Everything from the line that contains "The image size is (1024, 768)." to the end of the records below, both lines included, should be transcribed exactly and returned alone.

----

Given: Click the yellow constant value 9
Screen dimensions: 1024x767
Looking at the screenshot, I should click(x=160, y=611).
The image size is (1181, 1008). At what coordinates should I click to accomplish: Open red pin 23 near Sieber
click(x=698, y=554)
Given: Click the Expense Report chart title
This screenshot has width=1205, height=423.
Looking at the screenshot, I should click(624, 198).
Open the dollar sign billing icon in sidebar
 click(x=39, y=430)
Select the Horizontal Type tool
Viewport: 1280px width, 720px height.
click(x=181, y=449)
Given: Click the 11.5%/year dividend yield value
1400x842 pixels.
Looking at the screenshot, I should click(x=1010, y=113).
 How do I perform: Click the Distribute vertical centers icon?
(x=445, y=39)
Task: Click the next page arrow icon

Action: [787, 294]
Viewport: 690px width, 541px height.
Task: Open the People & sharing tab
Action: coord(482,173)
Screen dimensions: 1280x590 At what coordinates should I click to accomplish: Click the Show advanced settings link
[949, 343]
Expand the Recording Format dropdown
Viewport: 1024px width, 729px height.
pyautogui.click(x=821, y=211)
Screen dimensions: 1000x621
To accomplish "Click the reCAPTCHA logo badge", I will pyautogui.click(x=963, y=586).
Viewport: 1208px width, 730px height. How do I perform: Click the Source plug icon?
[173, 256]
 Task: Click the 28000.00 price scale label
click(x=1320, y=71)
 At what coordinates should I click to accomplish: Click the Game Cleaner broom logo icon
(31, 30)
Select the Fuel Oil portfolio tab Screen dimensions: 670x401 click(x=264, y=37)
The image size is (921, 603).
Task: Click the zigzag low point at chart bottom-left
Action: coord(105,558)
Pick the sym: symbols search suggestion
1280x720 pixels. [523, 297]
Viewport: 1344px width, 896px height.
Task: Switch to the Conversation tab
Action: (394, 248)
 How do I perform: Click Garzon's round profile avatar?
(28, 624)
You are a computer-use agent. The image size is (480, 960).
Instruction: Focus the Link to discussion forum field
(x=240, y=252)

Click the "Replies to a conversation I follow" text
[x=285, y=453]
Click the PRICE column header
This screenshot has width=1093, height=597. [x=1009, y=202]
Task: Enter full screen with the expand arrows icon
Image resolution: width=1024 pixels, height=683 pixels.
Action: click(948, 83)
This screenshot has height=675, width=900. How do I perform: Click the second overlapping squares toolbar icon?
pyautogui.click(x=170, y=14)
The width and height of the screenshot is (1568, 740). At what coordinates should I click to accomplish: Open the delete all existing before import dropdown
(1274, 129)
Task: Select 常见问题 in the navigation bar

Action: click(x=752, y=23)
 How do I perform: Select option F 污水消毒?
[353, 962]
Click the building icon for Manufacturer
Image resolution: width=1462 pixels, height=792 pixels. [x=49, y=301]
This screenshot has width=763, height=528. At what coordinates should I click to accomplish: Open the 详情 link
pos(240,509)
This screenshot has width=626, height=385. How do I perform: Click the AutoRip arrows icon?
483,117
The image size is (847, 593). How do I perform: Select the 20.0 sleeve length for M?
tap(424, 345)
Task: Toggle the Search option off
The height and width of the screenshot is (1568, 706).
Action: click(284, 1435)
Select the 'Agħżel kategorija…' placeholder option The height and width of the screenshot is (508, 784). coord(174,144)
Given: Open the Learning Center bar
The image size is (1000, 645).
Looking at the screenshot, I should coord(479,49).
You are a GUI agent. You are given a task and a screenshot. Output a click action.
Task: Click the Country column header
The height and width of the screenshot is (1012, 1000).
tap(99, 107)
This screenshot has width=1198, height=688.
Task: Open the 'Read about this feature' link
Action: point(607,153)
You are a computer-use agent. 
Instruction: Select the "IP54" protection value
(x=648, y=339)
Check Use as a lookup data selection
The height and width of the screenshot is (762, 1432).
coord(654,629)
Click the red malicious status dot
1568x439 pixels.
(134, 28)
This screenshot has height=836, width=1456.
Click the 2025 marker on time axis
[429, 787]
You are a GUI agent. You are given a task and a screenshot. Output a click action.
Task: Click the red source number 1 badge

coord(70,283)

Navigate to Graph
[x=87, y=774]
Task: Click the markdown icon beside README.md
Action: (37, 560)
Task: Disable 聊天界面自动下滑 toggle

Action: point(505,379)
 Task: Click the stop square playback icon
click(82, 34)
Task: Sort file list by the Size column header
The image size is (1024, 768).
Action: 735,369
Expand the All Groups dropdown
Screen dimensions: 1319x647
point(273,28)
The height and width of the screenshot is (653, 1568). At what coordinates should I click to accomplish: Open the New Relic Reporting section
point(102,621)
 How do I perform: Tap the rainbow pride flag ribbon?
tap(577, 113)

----

### RESPONSE AREA
The image size is (1024, 768).
Action: 735,369
Expand the All Groups dropdown
Screen dimensions: 1319x647
point(273,28)
The height and width of the screenshot is (653, 1568). At what coordinates should I click to accomplish: Open the New Relic Reporting section
point(102,621)
 How do I perform: Tap the rainbow pride flag ribbon?
tap(577, 113)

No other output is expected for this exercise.